- [TEXT SECTION]:
***

I thought I would document my setup, since it's somewhat non-standard but working quite well for me.

What this does

  • Install major Ruby versions at their latest patch release
  • Allow to switch between them seamlessly
  • Use chruby
  • Encourage bundler usage

What this does not

  • Install files outside your home folder that are not tracked by your package manager
  • Use ruby-install, ruby-build, rbenv or RVM
  • Allow you to switch to a specific outdated patchlevel version of Ruby, out of the box.

Setup

yay is used as an example AUR helper, use whichever you like or do it manually. Prefixed with # means run as root, prefixed with $ means run as the user you regularly work with.

***

- [WRITTEN TASK 1]: Decide whether each statement agrees with the Ruby setup notes, answering yes or no and quoting the deciding words: (a) The setup uses chruby. (b) The setup relies on rbenv. (c) A command prefixed with # is run as root.
The Ruby setup notes and the entries are unrelated to each other.

***

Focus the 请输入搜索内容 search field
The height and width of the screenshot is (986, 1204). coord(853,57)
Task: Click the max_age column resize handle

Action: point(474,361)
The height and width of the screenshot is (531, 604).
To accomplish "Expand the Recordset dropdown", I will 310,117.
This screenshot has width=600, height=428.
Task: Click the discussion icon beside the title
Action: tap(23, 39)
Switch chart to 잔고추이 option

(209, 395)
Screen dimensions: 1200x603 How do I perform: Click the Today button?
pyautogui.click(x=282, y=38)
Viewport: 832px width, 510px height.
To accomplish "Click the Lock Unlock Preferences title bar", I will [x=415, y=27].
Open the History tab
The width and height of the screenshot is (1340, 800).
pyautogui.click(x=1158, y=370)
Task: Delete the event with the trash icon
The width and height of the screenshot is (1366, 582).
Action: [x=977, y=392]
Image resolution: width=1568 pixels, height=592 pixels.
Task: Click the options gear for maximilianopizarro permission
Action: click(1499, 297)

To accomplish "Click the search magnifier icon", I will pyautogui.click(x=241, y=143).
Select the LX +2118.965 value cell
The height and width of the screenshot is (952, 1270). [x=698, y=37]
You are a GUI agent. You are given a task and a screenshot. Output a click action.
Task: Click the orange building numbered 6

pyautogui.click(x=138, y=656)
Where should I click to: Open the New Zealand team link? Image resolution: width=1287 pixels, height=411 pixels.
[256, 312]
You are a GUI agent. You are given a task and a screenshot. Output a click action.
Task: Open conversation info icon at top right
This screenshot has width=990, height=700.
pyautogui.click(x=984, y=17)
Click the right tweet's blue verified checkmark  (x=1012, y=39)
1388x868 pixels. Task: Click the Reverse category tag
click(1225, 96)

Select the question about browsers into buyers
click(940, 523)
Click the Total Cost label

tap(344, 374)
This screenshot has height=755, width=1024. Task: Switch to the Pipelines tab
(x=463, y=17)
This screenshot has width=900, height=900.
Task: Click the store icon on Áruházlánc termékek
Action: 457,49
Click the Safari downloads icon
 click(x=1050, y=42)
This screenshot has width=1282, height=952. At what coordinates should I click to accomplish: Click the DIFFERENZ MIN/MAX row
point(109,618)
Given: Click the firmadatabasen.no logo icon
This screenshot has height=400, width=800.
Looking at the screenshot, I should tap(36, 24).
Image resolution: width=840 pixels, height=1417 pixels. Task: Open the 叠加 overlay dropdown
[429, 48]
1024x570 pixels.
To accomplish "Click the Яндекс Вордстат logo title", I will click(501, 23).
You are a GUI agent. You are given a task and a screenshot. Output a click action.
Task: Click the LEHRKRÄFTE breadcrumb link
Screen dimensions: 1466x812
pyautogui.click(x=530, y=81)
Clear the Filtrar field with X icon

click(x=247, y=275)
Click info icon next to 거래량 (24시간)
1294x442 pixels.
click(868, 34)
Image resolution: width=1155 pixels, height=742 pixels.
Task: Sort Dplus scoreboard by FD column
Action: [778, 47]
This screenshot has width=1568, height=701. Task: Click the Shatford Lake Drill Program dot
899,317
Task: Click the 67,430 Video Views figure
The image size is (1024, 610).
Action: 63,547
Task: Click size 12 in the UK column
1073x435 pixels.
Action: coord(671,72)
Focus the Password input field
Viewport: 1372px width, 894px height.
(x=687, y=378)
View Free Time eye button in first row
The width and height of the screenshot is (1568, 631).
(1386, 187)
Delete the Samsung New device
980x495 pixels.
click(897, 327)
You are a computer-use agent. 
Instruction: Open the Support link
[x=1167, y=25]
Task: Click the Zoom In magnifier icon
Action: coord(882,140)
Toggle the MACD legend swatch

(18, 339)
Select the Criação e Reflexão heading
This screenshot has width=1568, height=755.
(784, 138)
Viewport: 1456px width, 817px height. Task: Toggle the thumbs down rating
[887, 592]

***

- [WRITTEN TASK 2]: Please copy, unchanged, the part of the entries that runs from their start through the line containing "pyautogui.click(x=1158, y=370)".

- [TASK OUTPUT 1]:
(a) Yes: "Use chruby"
(b) No: "What this does not" lists "Use ruby-install, ruby-build, rbenv or RVM"
(c) Yes: "Prefixed with # means run as root"

- [TASK OUTPUT 2]:
Focus the 请输入搜索内容 search field
The height and width of the screenshot is (986, 1204). coord(853,57)
Task: Click the max_age column resize handle

Action: point(474,361)
The height and width of the screenshot is (531, 604).
To accomplish "Expand the Recordset dropdown", I will 310,117.
This screenshot has width=600, height=428.
Task: Click the discussion icon beside the title
Action: tap(23, 39)
Switch chart to 잔고추이 option

(209, 395)
Screen dimensions: 1200x603 How do I perform: Click the Today button?
pyautogui.click(x=282, y=38)
Viewport: 832px width, 510px height.
To accomplish "Click the Lock Unlock Preferences title bar", I will [x=415, y=27].
Open the History tab
The width and height of the screenshot is (1340, 800).
pyautogui.click(x=1158, y=370)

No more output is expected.